Le tabagisme altère la qualité du sperme masculin et peut induire des troubles cognitifs chez les enfants et petits-enfants.
Si le tabagisme maternel est connu pour accroître les risques de troubles du comportement sur plusieurs générations, l'impact des pères fumeurs restait incertain. Il est difficile de distinguer les facteurs génétiques (prédisposition héréditaire) des facteurs environnementaux (exposition à la fumée).
Des chercheurs de l'Université de Floride ont mené une étude sur des souris. Ils ont exposé des mâles à de faibles doses de nicotine dans leur eau de boisson pendant la phase de production de sperme, puis les ont accouplés à des femelles non exposées. Les descendants, mâles comme femelles, présentaient une hyperactivité, des déficits d'attention et une flexibilité cognitive réduite.

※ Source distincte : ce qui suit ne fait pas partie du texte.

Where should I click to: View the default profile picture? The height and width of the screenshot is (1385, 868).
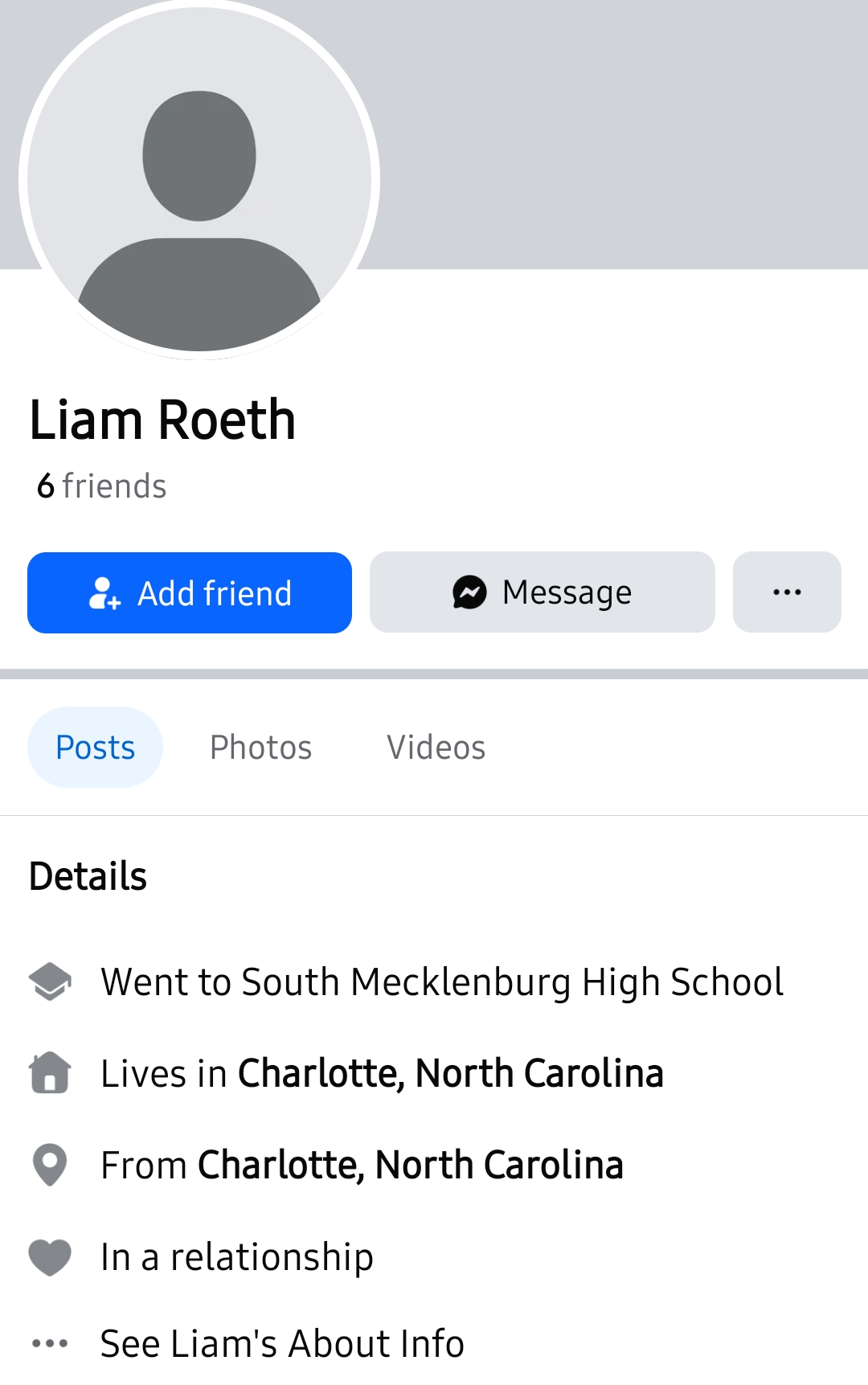(x=199, y=179)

En accouplant ensuite ces femelles de première génération à des mâles sains, les chercheurs ont observé des troubles cognitifs chez la deuxième génération, moins prononcés mais significatifs.
L'analyse des spermatozoïdes des mâles exposés a révélé des modifications épigénétiques dans plusieurs gènes, dont celui de la dopamine D2, impliqué dans le développement et l'apprentissage. Ces changements suggèrent un lien direct entre le sperme paternel altéré et les troubles chez la descendance.
Les chercheurs insistent sur la nécessité de davantage d'études, les hommes fumant plus souvent que les femmes, impactant potentiellement plus d'enfants.